» Provided information:

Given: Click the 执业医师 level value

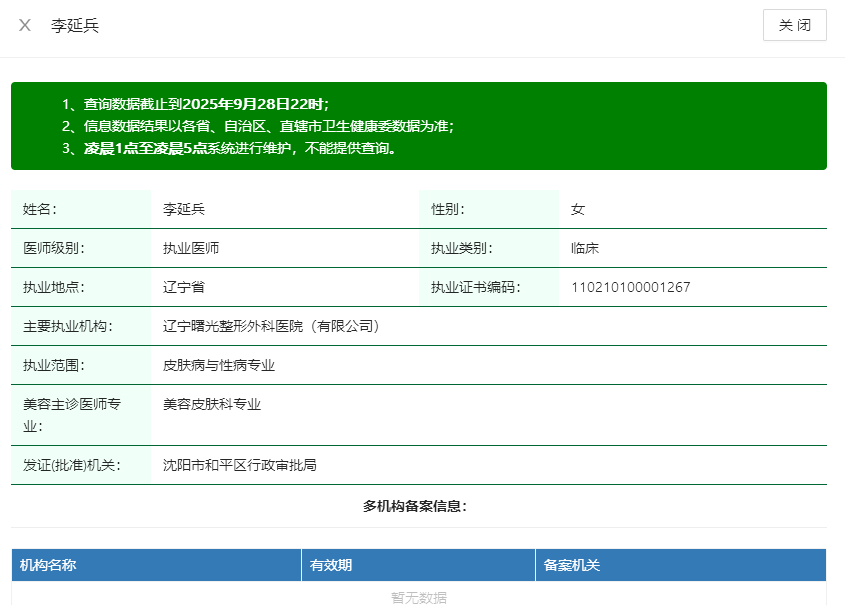Looking at the screenshot, I should click(x=191, y=248).
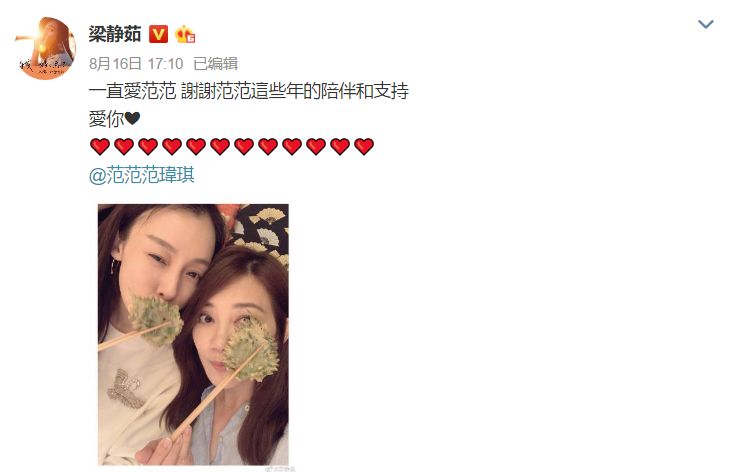Click the fried leaf held over the mouth
Image resolution: width=731 pixels, height=472 pixels.
point(156,321)
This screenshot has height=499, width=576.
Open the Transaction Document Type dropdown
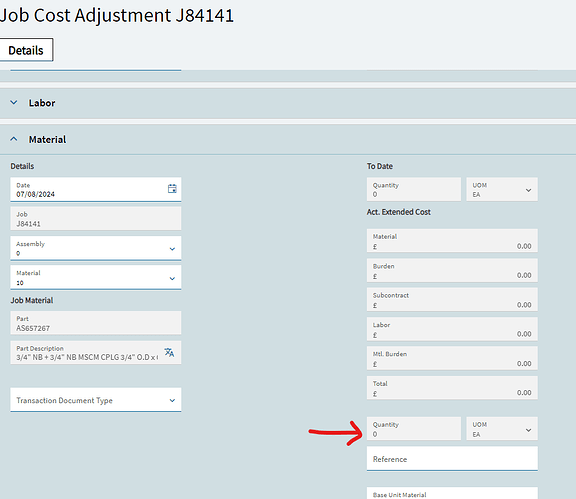[172, 401]
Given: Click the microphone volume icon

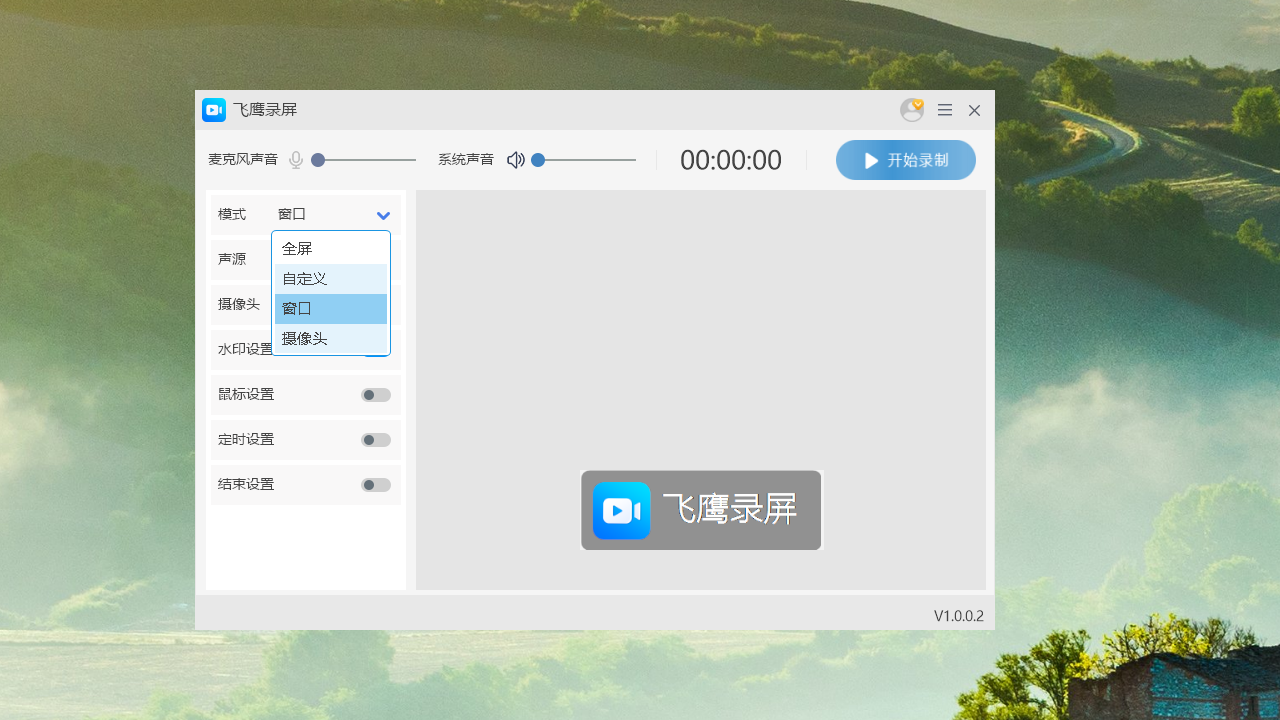Looking at the screenshot, I should click(x=295, y=159).
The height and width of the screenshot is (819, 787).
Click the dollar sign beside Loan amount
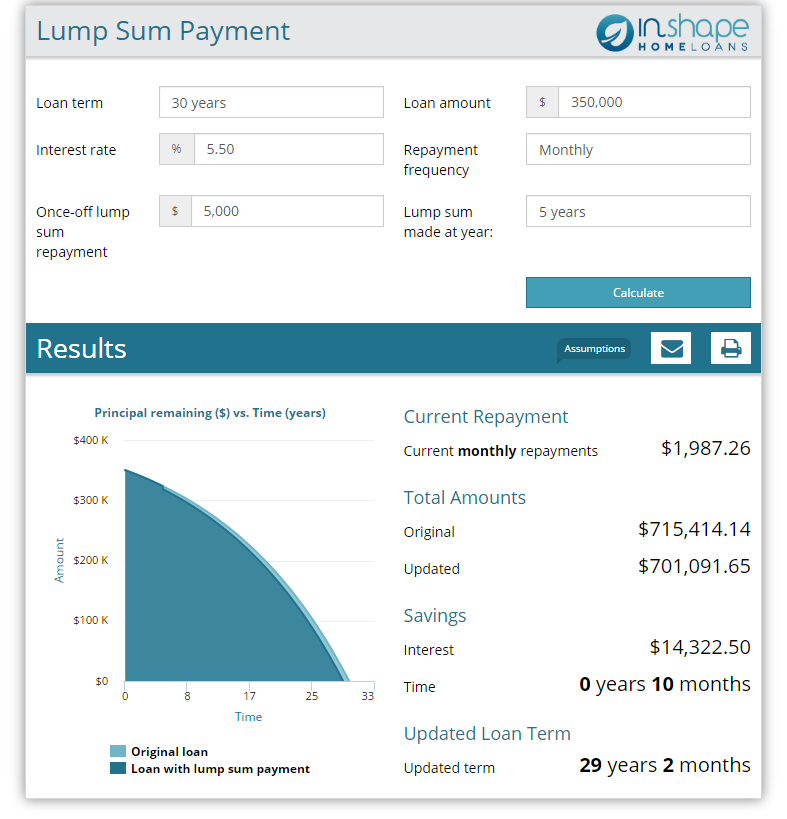pyautogui.click(x=542, y=102)
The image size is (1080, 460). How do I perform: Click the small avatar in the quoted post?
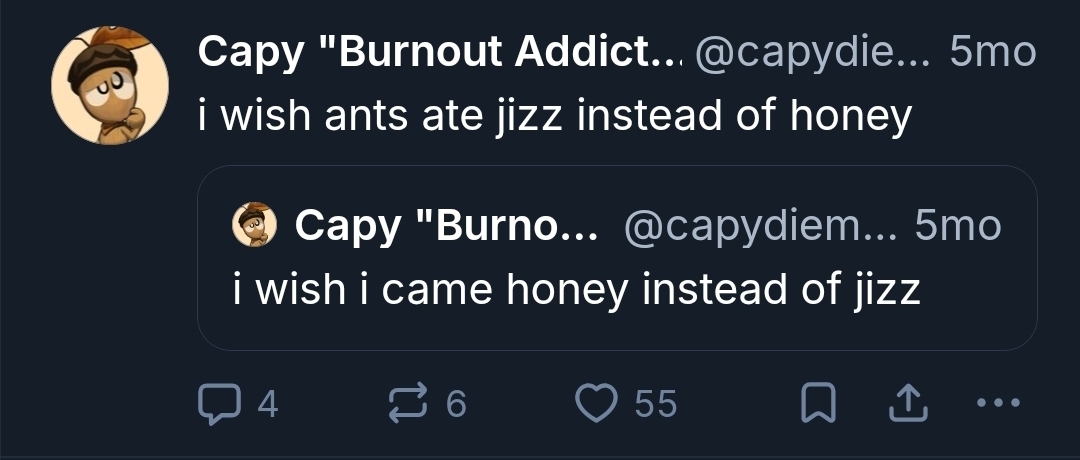(x=254, y=226)
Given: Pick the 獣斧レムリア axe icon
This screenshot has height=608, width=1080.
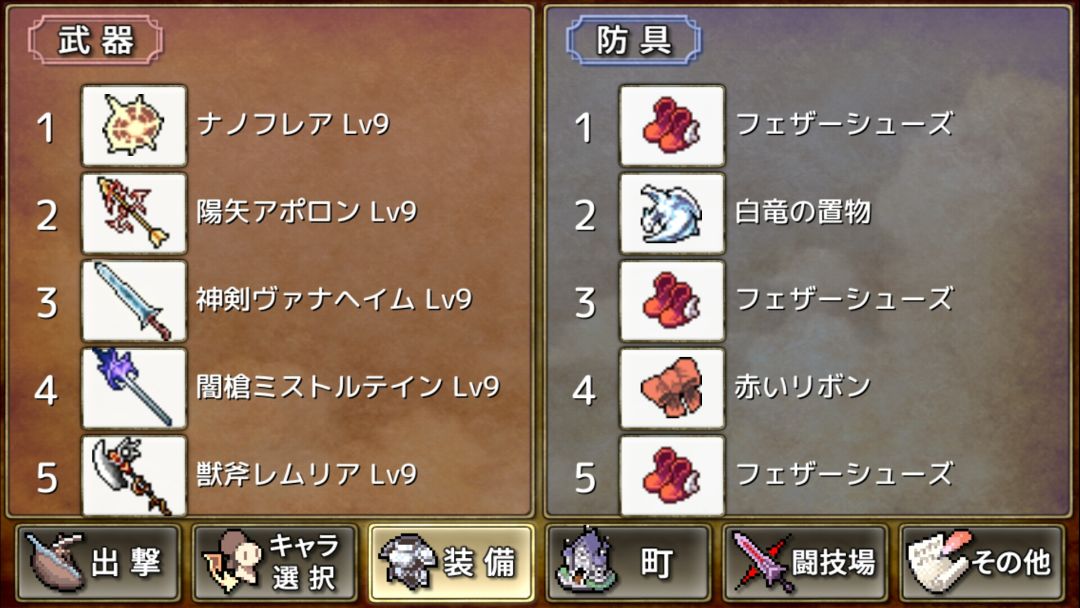Looking at the screenshot, I should [x=134, y=475].
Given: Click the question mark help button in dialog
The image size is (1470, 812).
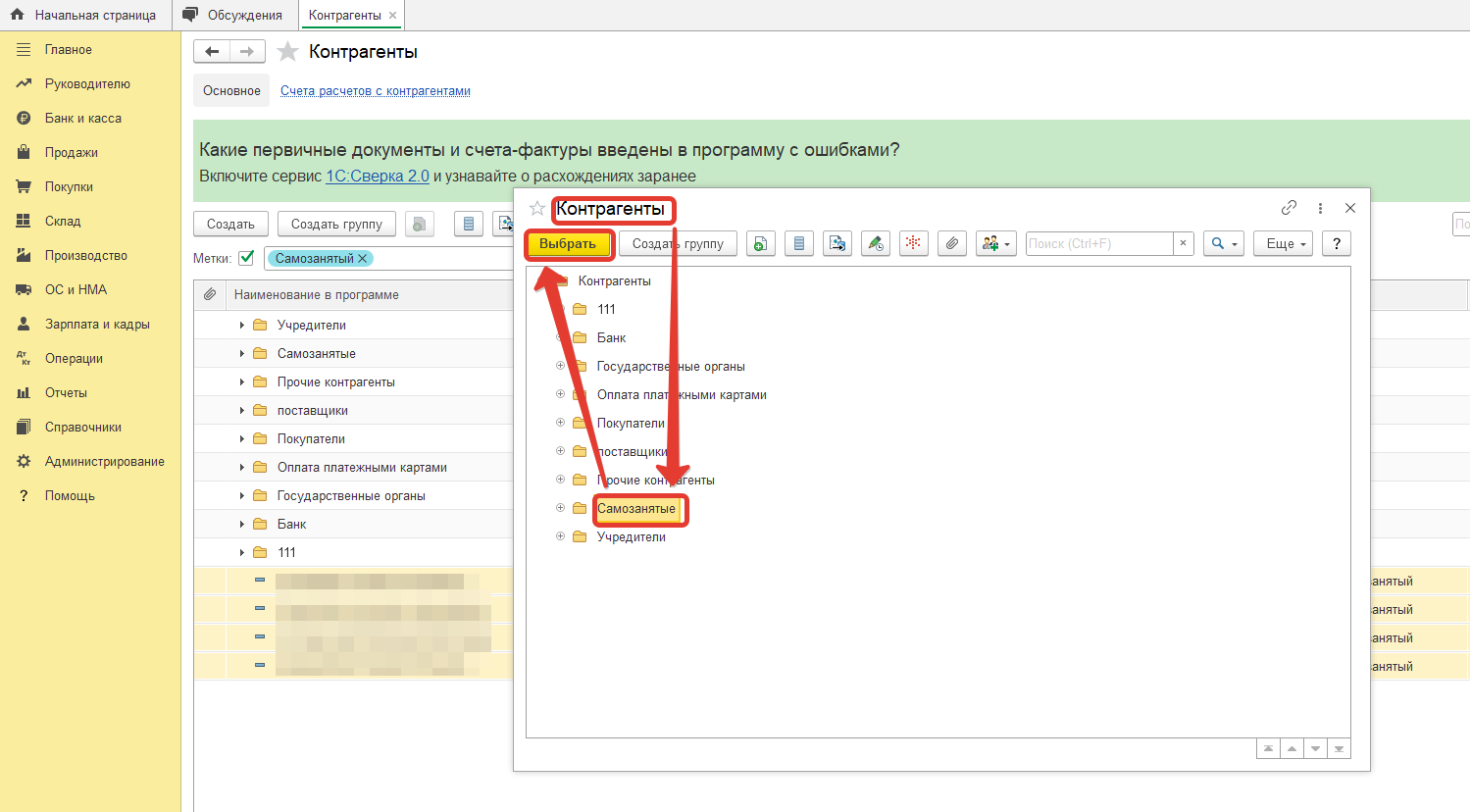Looking at the screenshot, I should [1336, 244].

» Instruction: Please rewrite all of the material above, swapping every "Given" for "Instruction" and leaving everything else unchanged. Leave the pictures out.

» Correct output:
Instruction: Click the 执业医师 level value

Looking at the screenshot, I should click(x=191, y=248).
Click the fried leaf held over the mouth
Image resolution: width=731 pixels, height=472 pixels.
point(156,321)
This screenshot has height=499, width=576.
Open the Transaction Document Type dropdown
[172, 401]
Instruction: Click the microphone volume icon

Looking at the screenshot, I should click(x=295, y=159).
The height and width of the screenshot is (819, 787).
Click the dollar sign beside Loan amount
pyautogui.click(x=542, y=102)
The image size is (1080, 460). How do I perform: Click the small avatar in the quoted post?
(x=254, y=226)
Instruction: Pick the 獣斧レムリア axe icon
This screenshot has height=608, width=1080.
Looking at the screenshot, I should [x=134, y=475].
Instruction: Click the question mark help button in dialog
The image size is (1470, 812).
Looking at the screenshot, I should [1336, 244].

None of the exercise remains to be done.